Na semana passada, a agência de notícias Reuters publicou uma matéria de extrema importância para quem segue o teatro da guerra de Israel. Um relatório feito pela agência da ONU encarregada de atender os refugiados em Gaza, a UNRWA, descreveu que funcionários da agência foram detidos por forças israelenses e sofreram torturas, como espancamentos, “waterboarding” – forma de tortura que simula afogamento – e ameaças aos seus familiares, para que confessassem terem ligações com o Hamas.
“Os membros da equipe da agência foram sujeitos a ameaças e coerção pelas autoridades israelenses durante a detenção e pressionados a fazer declarações falsas contra a agência, incluindo que a agência tem afiliações com o Hamas e que membros da equipe da UNRWA participaram das atrocidades de 7 de outubro de 2023”, diz o relatório.
A matéria da Reuters avisa que a UNRWA “negou-se” a dar as transcrições das entrevistas para serem revisadas pelo jornalista – um pedido que em si só demonstra cabalmente como tudo que vem da Palestina é tido como mentira a priori.
Eu não vi o tal relatório, e menos ainda as transcrições, e acho que ele deve ser lido com ceticismo, assim como as alegações de Israel. Mas chamo a atenção a ele, justamente porque o ceticismo, nesta guerra, tem dois pesos e duas medidas.
Toda a história envolvendo as acusações contra a agência da ONU tem sido utilizada como uma narrativa militarizada a favor de Israel. Uma narrativa que, como veremos, tem sido distribuída em momentos estratégicos em que o Estado israelense quer desviar a atenção.
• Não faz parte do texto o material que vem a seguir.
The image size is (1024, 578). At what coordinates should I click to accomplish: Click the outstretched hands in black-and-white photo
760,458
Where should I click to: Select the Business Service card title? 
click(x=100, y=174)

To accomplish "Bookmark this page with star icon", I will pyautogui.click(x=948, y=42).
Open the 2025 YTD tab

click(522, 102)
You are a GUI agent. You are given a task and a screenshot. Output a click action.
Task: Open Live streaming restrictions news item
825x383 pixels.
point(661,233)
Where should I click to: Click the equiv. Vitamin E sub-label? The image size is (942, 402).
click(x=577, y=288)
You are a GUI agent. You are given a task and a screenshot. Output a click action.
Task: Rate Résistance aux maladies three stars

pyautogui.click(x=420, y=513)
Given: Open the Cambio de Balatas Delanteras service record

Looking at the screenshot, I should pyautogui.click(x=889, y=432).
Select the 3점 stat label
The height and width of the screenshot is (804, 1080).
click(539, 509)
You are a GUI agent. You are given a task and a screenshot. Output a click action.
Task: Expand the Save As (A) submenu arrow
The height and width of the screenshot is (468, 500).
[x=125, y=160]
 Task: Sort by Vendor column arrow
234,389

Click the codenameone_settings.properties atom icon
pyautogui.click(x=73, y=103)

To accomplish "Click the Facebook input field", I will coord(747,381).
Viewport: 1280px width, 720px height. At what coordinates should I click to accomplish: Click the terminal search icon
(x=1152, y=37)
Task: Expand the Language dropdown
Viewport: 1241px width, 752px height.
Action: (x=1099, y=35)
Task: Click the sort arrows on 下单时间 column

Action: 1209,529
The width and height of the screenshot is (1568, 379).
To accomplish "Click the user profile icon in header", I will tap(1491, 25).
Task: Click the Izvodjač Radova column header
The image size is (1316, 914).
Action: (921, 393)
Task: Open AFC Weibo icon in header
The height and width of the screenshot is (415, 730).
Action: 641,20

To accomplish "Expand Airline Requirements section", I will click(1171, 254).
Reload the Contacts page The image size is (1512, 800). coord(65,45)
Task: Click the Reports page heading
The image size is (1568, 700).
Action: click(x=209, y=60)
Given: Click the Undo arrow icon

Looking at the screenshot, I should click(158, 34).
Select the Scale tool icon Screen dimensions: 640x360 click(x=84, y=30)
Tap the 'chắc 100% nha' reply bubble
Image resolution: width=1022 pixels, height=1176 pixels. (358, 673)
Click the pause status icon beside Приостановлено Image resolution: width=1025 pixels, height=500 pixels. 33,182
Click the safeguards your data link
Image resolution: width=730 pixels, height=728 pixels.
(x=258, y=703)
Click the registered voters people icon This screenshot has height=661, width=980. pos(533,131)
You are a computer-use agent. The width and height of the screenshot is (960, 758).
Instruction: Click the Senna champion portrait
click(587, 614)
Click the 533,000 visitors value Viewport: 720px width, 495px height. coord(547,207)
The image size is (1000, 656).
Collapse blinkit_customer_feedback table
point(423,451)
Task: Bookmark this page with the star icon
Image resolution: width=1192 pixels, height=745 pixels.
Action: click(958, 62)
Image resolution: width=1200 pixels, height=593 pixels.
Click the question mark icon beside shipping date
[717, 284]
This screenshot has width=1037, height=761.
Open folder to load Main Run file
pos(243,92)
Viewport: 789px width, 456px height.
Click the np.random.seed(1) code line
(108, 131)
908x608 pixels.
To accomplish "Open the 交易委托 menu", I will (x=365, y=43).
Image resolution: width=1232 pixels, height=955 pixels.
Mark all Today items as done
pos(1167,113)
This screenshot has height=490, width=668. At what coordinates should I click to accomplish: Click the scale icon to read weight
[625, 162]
Lembremos. A denúncia de Israel a respeito de doze funcionários da ONU que teriam participado do atentado terrorista do ano passado passou a ser ventilada no mesmo dia em que o Tribunal Penal Internacional em Haia emitiu uma decisão provisória sobre acusações de genocídio feitas pela África do Sul. O Tribunal ordenou que Israel agisse para evitar a prática de genocídio pelos seus soldados e que permitisse a entrada de ajuda humanitária.
O ministro de Defesa de Israel, Yoav Gallant, passou a aparecer em canais e dar declarações a jornais, despejando a conta-gotas detalhes das acusações. Falou à Fox News no dia 10 de fevereiro; no dia 15, o seu ministério publicou os nomes dos doze acusados a toda a imprensa, alimentando um ciclo noticioso.
Ao receber a denúncia, o comissário-geral da UNRWA , Philippe Lazzarini, imediatamente demitiu os funcionários e iniciou uma investigação sobre o caso. Isso não impediu dezesseis países de suspenderem o financiamento para a agência.